The officers of the sole divisional van in attendance watched on casually, as the union-led crowd made their protest voices heard, as part of a pre-organised agreement with the law enforcers.
However, the protest picket line tradition hasn’t always been so peaceful, as Head of Criminal Justice studies at Federation University, Associate Professor David Baker, knows all too well.
“There are quite a few instances when these have become very volatile situations between strikers and police, where you can have confusion among the ranks of authorities,” Professor Baker said.
“Certainly in each case that I’ve explored there are elements of panic among the crowd and the police, who have had a complete lack of training for these situations.”

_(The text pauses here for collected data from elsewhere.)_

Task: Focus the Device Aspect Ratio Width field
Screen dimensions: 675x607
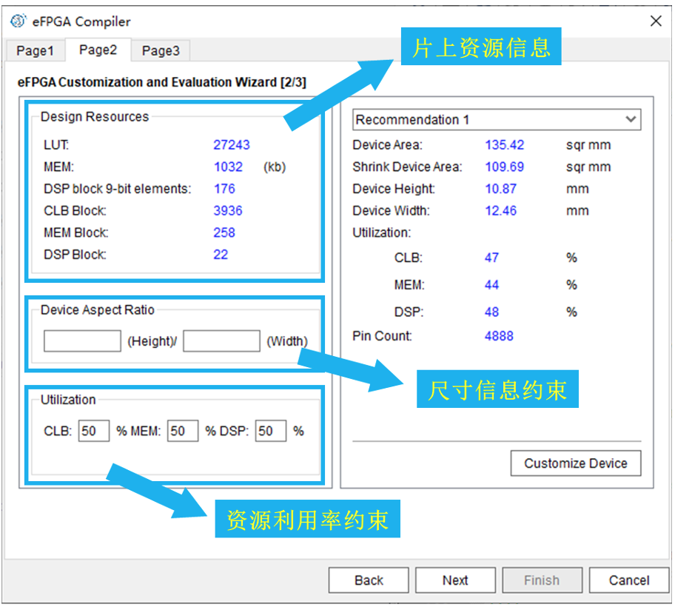Action: tap(221, 341)
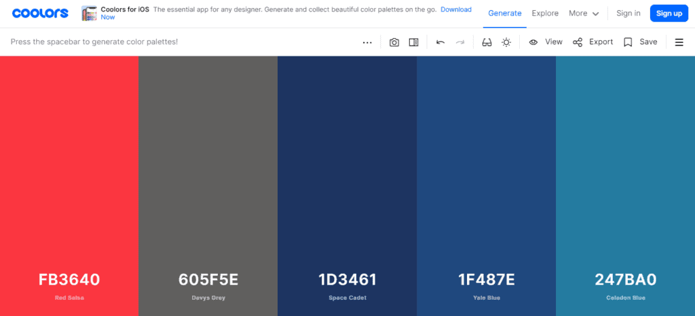Open the three-dots more options icon
Screen dimensions: 695x316
367,43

In his new book, Police, Picket-Lines and Fatalities: Lessons from the Past, Professor Baker explores the times this explosive dynamic has become deadly.
Focusing on the fatalities of strikers at the hands of deadly police force, the book probes the three worker fatalities in Australian industrial history – ‘Bloody Sunday’ on the Fremantle Wharf, the shootings at Port Melbourne and the infamous Rothbury Riot.
“A lot of lessons have been learnt, starting at top levels with Commissioners and Commanders, which have become much more media savvy and in line with community expectations,” Professor Baker said.
“It’s a vastly different dynamic on picket lines these days than the 1920s anti-union hysteria of the time.
“But these things are still happening on picket lines around the world and this point needs to be strongly made, we saw this in Bangladesh earlier this year.”
Professor Baker’s book will be officially launched at FedUni’s Churchill campus on Wednesday at 3:30pm in the Private Dining Room, Building 2N.